I'll have to admit that I found such a debate a bit of a worry. These are the people into whose hands I entrust my personal safety every time I set foot in an aircraft, and I was disappointed that such an important group of people were using a public forum to discuss something that is, in my view, trivial and inconsequential. I guess that I was expecting something a bit more serious and significant from such a critical profession.

OK. There's only one further thing that I need to say about what you've just read: not one word of it is true.

If there is a discussion forum for Air Traffic Controllers (as I'm sure there is), I have no idea where to find it, and I'm sure that any issue that they discuss will have a lot more (deliberate pun alter) gravity than the use of over-familiar terminology with their pilots.

But what sadly is true is the fact that there are numerous HR discussion forums (some within the broad confines of the CIPD's website) where one of the most active debates over the last few weeks has been whether it is acceptable to put kisses (xxx) at the end of a business e-mail.

The debate has attracted more comments than all the discussions on performance management, finding mentors for top talent in large organisations, and the application of recent thinking in neuroscience to employee learning put together.

I'm not saying for one moment that there isn't a place for such trivial questions as whether a sign-off snog is acceptable in some circumstances, but surely it's not in an open forum such as the ones described above.

As an HR profession we are judged as much by the questions we raise as the answers that we give to them.
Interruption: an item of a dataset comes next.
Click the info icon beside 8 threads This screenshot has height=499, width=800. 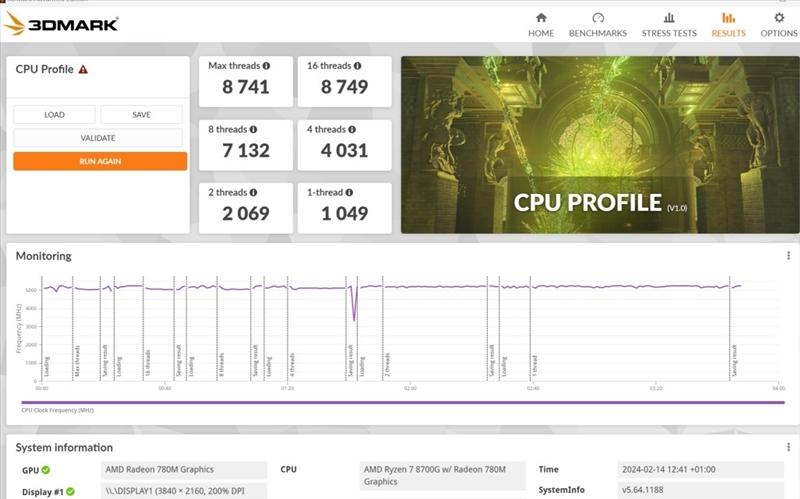(x=255, y=130)
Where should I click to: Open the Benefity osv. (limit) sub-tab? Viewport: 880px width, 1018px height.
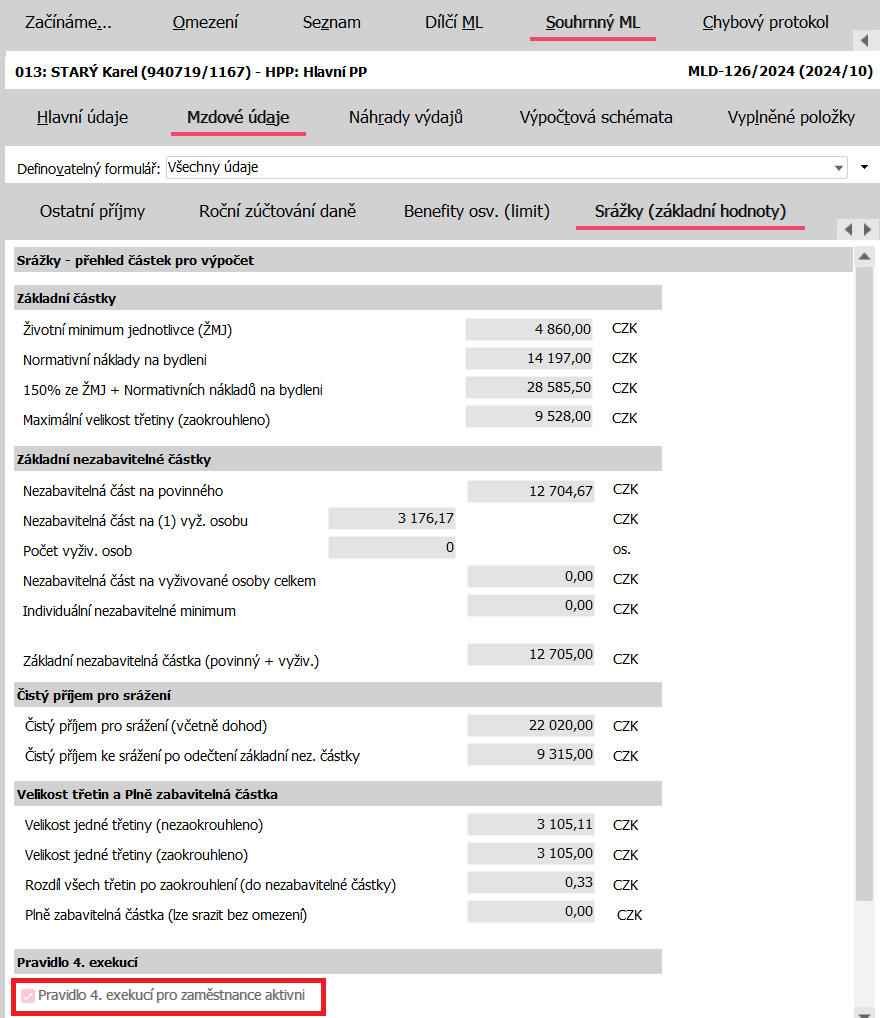click(476, 212)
If we wish those around us (many of whom are already sceptical of the contribution that we bring to the workplace) to believe that the most pressing issue of the day for HR is e-mail sign-off etiquette, then fine.

But if, as I hope we do, we'd actually like to be thought of as a profession that is raising some serious and significant issues that are worthy of public debate, we need to be careful of how we portray ourselves in public.

Ask a trivial question, and people will regard you as trivial. Ask a serious question and people will be more likely to take you seriously.